Henri Menke
Henri Menke

Reputation: 10939

Accessing the bits in char through a bitfield

I want to access the bits in a char individually. There are several questions and answers on this topic here on SO, but they all suggest to use boolean mathematics. However, for my use it would be more convenient if I could simply name the bits separately. So I was thinking of just accessing the char through a bitfield, like so

#include <stdbool.h>
#include <stdio.h>

typedef struct {
    bool _1 : 1, _2 : 1, _3 : 1, _4 : 1, _5 : 1, _6 : 1, _7 : 1, _8 : 1;
} bits;

int main() {
    char c = 0;
    bits *b = (bits *)&c;
    b->_3 = 1;
    printf("%s\n", c & 0x4 ? "true" : "false");
}

This compiles without errors or warnings with gcc -Wall -Wextra -Wpedantic test.c. When running the resulting executable with valgrind it reports no memory faults. The assembly generated for the b->_3 = 1; assignment is or eax, 4 which is sound.

Questions

N.B.: I'm aware that it might cause trouble for mixed endianness but I only have little endian.

Upvotes: 1

Views: 559

Answers (1)

Lundin
Lundin

Reputation: 215360

Is this defined behaviour in C?
Is this defined behaviour in C++?

TL;DR: no it is not.

The boolean bitfield is well-defined as far as: bool is an ok type to use for bit-fields, so you are guaranteed to get a blob of 8 booleans allocated somewhere in memory. If you access boolean _1, you'll get the same value as last time you accessed that variable.

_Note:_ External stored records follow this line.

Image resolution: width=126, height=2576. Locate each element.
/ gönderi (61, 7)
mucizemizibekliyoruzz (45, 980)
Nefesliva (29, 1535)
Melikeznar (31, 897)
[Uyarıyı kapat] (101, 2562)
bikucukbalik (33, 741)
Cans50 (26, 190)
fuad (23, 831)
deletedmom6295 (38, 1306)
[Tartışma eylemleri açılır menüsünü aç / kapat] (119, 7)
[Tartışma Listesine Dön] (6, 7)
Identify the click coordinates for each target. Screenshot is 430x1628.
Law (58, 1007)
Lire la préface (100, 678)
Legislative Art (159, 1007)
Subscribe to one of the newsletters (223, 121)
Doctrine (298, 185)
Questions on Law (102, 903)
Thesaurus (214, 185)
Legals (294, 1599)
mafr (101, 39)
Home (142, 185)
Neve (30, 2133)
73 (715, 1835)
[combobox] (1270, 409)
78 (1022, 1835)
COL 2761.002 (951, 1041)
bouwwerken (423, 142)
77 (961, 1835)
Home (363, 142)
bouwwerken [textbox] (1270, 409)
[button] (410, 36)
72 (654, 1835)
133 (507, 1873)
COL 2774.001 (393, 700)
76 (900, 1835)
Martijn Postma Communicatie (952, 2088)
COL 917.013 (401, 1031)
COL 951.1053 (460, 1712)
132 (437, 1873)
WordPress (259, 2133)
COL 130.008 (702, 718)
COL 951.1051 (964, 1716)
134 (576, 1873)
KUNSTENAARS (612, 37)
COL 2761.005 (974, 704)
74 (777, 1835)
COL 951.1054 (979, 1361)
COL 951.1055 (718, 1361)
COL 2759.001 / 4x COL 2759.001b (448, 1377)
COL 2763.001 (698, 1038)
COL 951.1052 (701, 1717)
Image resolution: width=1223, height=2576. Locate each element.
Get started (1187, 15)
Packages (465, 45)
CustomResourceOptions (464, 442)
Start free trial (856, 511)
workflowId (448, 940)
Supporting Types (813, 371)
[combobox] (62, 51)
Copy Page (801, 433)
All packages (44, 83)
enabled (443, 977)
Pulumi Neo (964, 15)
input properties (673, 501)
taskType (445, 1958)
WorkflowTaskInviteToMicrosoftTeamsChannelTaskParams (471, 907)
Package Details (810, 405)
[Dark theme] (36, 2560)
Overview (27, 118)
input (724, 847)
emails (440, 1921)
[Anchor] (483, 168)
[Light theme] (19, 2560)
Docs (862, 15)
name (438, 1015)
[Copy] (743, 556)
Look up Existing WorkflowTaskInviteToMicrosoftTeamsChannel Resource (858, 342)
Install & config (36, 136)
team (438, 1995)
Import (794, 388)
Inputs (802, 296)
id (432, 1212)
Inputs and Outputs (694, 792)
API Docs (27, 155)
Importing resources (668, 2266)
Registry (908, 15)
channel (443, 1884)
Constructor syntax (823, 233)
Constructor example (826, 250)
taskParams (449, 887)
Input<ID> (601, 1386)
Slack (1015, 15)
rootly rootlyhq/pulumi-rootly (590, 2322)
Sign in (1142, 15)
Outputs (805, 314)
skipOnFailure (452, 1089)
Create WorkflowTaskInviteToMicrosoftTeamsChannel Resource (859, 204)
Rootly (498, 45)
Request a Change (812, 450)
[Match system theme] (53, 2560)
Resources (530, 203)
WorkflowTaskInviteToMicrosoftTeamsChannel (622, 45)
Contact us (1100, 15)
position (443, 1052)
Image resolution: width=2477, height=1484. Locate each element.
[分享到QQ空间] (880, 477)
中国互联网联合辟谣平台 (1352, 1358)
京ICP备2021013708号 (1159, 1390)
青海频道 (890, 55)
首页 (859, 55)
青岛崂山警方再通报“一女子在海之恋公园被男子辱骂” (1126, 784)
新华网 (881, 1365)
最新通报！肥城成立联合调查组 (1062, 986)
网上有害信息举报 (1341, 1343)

What is not defined is the bit order. The compiler may insert padding bits or padding bytes as it pleases. All of that is implementation-defined and non-portable. So you can't really know where _1 is located in memory or if it is the MSB or LSB. None of that is well-defined.

However, bits *b = (bits *)&c; accessing a char through a struct pointer is a strict aliasing violation and may also cause alignment problems. It is undefined behavior in C and C++ both. You would need to at least show this struct into a union with a char to dodge strict aliasing, but you may still get alignment hiccups (and C++ frowns at type punning through unions).

(And going from boolean type to character type can give some real crazy results too, see _Bool type and strict aliasing)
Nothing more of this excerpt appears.